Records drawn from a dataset
_____

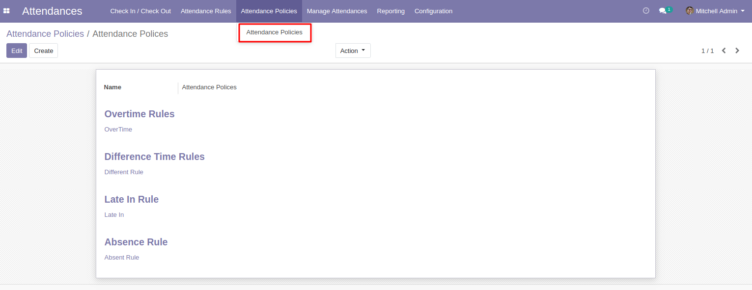752x290 pixels.
Task: Click the clock activities icon
Action: point(646,11)
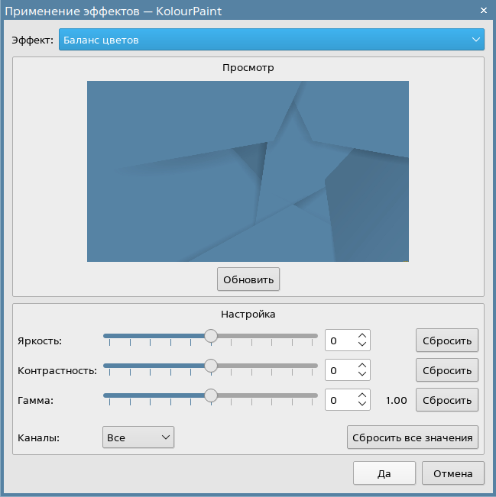Increase Контрастность value with up arrow
This screenshot has width=496, height=497.
(362, 365)
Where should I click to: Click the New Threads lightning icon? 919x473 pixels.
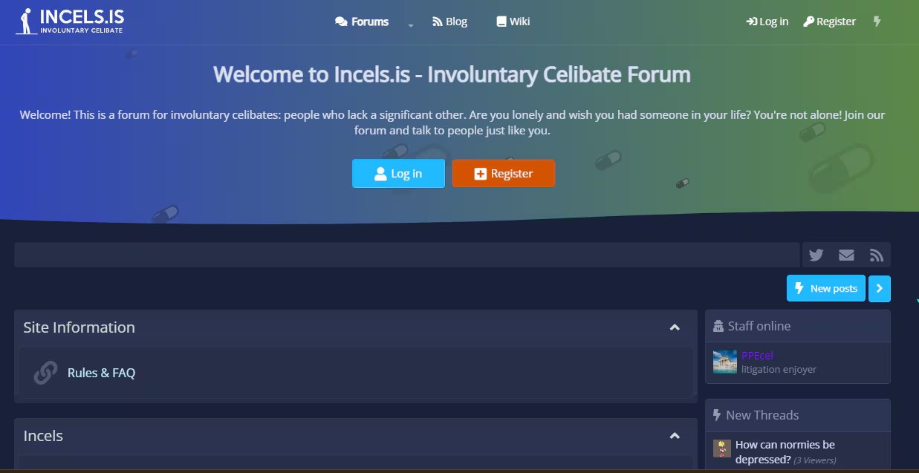pyautogui.click(x=716, y=414)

_____

▶ **Requirement**
With the pictures omitted, print precisely the lines from the one with "Where should I" to the final line of the records, both included.

▶ **Your solution**
Where should I click to: Click the New Threads lightning icon? 919x473 pixels.
pyautogui.click(x=716, y=414)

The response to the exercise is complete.